Aim: Locate each line in the listing below that contains the word "Click", and copy those lines out in full.

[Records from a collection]
======
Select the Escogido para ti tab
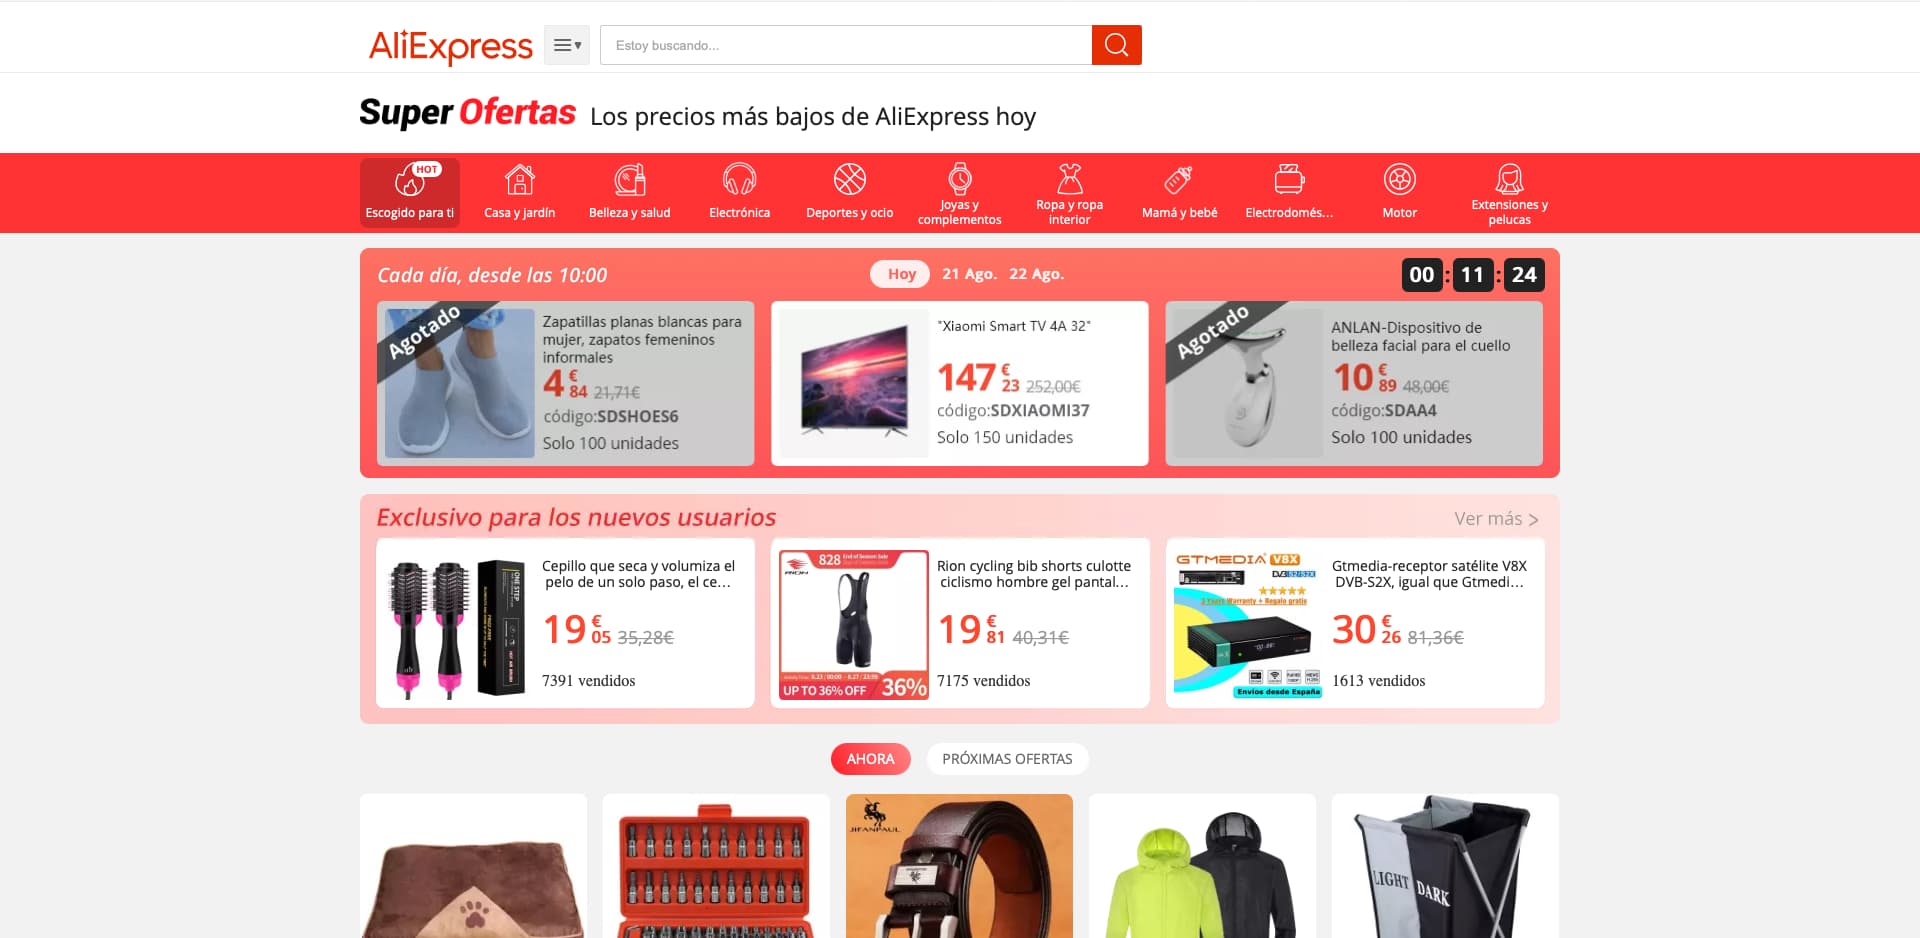The width and height of the screenshot is (1920, 938). [x=410, y=193]
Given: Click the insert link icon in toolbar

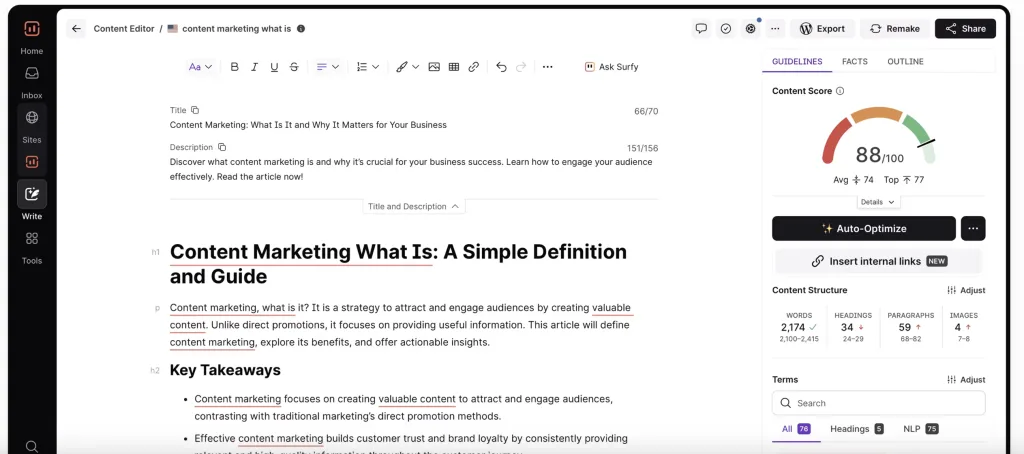Looking at the screenshot, I should (x=474, y=67).
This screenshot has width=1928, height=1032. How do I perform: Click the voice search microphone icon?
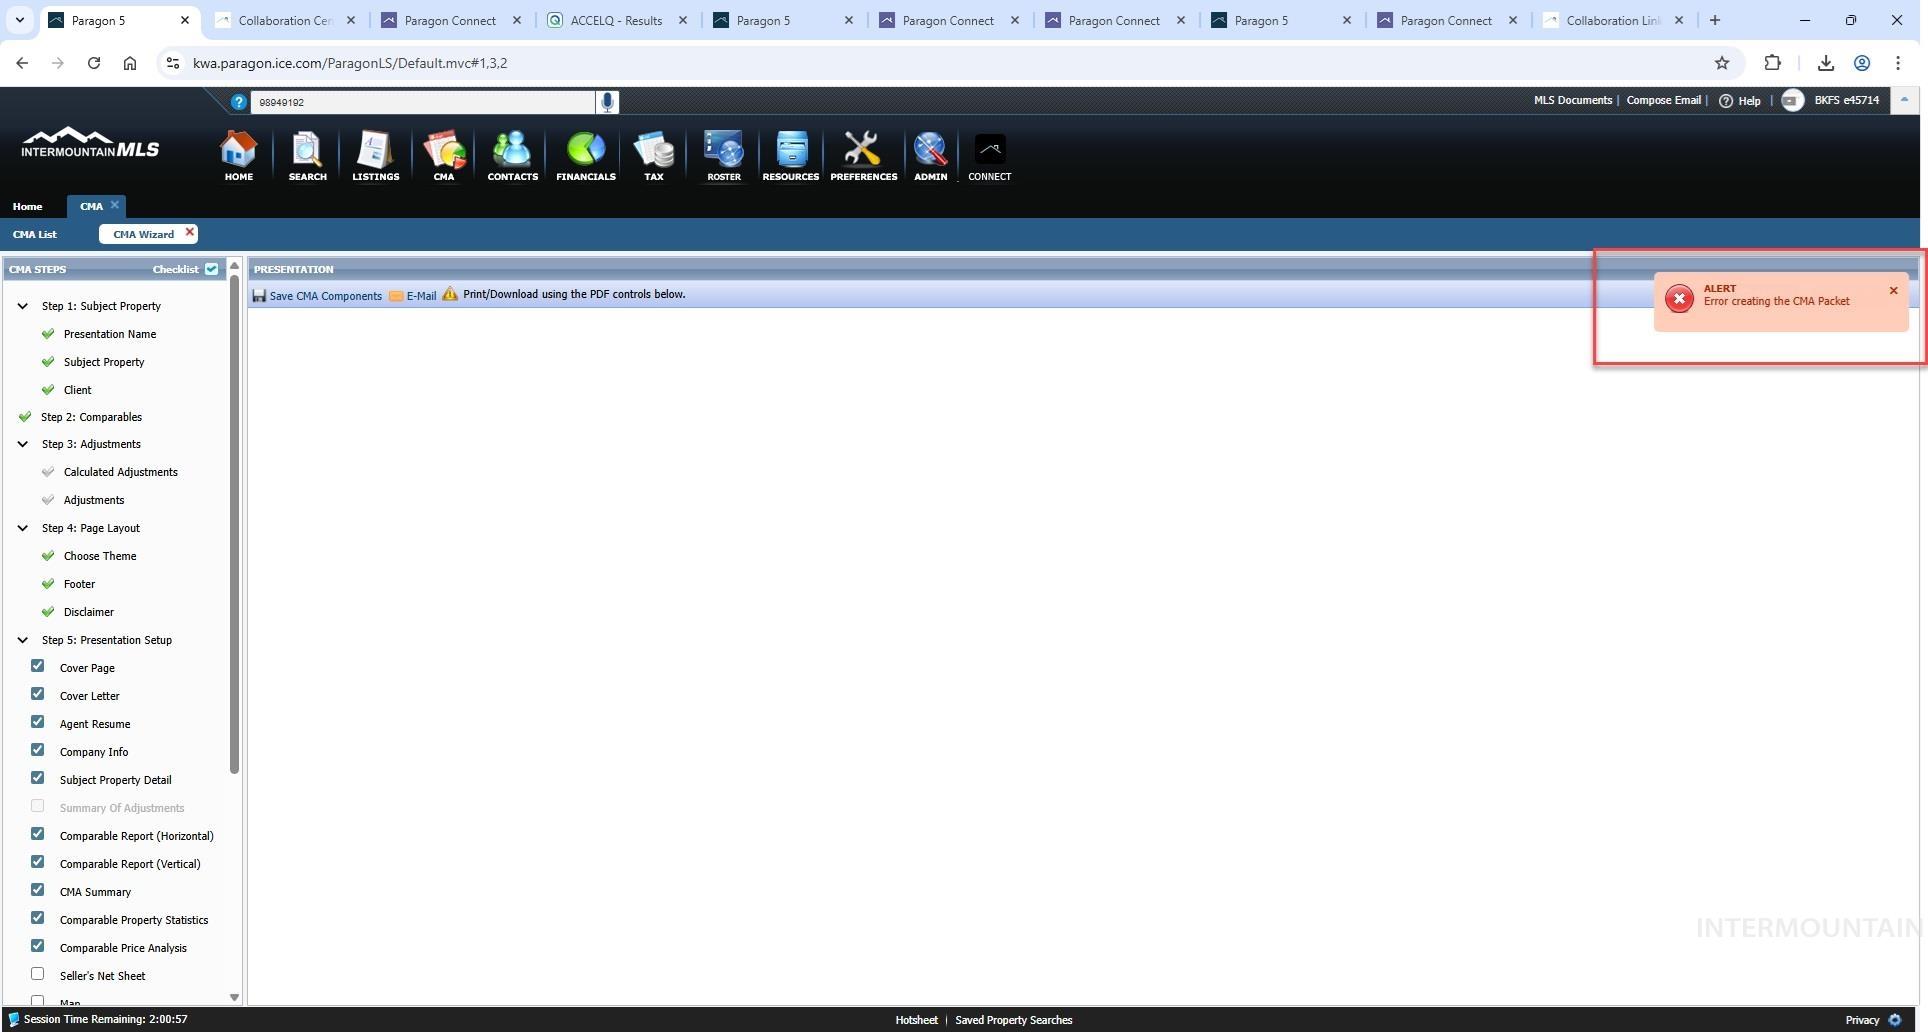(x=607, y=102)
======
Exercise solution:
Given: Click the insert link icon in toolbar
This screenshot has width=1928, height=1032. How do I perform: Click the voice search microphone icon?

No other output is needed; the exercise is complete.